Task objective:
Scan the data and please report how many lines include the word "input". Leave out everything but the number.

────────

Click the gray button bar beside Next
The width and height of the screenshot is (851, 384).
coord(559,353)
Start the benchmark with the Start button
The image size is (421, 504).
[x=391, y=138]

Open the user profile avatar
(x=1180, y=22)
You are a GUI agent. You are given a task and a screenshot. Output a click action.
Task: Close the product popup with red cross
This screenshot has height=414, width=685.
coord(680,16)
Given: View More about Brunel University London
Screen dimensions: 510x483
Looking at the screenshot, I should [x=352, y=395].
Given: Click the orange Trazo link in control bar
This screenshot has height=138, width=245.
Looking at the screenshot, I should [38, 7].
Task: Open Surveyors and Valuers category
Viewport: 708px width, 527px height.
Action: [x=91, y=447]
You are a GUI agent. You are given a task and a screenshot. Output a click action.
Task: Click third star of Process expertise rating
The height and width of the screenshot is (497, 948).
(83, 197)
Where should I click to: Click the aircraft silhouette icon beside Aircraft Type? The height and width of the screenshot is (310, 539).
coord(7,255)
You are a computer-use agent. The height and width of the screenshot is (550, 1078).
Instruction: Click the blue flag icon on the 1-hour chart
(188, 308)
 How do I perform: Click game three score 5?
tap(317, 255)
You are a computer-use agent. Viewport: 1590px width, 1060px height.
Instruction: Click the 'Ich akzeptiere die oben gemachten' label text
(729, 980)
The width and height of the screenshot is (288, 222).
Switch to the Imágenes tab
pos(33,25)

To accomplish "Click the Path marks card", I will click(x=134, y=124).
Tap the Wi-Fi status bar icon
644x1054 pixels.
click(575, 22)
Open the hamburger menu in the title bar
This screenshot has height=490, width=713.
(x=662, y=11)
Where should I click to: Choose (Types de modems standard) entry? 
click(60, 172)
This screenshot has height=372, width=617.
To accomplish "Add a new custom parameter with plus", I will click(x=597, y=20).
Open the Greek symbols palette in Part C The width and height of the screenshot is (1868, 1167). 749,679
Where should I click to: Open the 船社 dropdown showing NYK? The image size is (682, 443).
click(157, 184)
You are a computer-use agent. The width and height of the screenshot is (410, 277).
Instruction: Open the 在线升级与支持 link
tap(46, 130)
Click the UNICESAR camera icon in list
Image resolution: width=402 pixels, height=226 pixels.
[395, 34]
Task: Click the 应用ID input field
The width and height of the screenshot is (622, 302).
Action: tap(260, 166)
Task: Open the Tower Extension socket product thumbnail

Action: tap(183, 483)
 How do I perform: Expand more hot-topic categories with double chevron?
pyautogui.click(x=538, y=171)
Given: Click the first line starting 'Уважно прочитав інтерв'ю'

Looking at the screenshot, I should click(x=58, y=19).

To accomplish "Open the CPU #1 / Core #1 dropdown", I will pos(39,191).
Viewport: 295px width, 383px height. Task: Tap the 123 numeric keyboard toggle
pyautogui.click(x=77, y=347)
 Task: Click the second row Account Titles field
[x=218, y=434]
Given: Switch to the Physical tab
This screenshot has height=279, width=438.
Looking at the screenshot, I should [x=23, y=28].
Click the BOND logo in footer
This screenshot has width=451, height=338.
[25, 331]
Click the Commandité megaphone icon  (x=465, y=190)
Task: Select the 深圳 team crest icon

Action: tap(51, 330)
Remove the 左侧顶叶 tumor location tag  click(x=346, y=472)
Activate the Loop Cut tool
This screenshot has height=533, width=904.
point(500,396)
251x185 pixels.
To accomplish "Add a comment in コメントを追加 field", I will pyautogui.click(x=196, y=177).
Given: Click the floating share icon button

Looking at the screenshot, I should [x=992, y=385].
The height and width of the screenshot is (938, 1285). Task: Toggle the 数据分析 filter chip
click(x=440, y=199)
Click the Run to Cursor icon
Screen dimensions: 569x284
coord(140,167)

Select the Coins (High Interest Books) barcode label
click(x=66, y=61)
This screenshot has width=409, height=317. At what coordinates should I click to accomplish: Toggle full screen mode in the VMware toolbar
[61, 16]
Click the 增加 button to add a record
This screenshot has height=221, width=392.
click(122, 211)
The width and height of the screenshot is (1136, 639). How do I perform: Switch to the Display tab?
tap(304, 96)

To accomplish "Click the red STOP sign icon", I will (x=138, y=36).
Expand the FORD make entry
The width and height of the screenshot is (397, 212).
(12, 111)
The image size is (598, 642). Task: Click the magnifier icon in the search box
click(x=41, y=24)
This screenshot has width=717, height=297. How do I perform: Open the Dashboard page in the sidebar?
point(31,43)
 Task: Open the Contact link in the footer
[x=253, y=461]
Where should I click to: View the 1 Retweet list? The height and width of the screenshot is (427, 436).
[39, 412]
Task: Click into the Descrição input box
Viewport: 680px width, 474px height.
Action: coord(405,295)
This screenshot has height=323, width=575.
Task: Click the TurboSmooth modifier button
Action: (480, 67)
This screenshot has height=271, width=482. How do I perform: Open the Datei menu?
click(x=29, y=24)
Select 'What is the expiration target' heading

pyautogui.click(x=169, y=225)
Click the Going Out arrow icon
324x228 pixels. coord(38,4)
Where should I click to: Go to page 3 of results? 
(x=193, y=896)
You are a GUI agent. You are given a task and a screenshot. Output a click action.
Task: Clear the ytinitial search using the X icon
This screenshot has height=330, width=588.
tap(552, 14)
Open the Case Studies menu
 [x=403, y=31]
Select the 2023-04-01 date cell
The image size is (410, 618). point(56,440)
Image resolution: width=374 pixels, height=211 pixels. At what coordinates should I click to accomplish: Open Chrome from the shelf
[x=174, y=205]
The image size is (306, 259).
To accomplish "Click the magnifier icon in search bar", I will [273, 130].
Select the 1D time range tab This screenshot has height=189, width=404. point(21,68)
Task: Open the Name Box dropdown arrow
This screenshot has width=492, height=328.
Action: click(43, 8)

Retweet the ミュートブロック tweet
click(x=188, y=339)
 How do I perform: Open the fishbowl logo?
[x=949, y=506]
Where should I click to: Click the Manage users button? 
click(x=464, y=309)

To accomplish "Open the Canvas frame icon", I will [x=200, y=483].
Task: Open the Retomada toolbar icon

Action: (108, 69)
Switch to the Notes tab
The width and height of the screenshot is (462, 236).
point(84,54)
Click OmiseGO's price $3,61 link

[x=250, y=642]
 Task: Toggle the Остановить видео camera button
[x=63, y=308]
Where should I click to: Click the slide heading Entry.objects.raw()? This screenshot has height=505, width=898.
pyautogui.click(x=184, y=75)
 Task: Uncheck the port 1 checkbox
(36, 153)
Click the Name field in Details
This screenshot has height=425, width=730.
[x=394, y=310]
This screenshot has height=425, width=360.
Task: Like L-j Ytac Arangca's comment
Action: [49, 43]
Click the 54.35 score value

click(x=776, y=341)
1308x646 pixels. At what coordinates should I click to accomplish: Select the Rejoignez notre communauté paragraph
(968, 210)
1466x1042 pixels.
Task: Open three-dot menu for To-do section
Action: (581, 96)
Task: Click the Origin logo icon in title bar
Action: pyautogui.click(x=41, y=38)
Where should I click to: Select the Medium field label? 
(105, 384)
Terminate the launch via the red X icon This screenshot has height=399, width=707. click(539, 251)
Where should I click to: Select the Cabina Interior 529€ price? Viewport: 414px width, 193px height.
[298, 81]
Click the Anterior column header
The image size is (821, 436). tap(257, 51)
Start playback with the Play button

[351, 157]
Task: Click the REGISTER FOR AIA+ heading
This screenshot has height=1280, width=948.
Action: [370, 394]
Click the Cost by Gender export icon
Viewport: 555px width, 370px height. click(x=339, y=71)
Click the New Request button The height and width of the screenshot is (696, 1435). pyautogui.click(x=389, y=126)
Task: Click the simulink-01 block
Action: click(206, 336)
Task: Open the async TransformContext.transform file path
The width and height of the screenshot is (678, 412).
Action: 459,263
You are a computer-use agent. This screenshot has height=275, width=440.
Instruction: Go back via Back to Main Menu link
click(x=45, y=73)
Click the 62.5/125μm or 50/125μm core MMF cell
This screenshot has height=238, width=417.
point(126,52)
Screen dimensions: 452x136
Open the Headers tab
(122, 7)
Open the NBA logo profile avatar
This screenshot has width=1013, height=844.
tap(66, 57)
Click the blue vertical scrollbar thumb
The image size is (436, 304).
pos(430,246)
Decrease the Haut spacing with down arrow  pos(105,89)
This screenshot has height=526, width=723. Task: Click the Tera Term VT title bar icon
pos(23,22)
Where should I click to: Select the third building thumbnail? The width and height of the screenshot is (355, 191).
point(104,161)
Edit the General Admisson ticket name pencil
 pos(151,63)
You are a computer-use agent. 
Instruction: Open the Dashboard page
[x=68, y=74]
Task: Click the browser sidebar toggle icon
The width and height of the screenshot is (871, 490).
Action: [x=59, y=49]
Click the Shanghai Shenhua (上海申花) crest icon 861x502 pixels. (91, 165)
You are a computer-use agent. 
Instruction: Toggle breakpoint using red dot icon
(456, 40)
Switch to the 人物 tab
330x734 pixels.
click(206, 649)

────────

Answer to this task:
2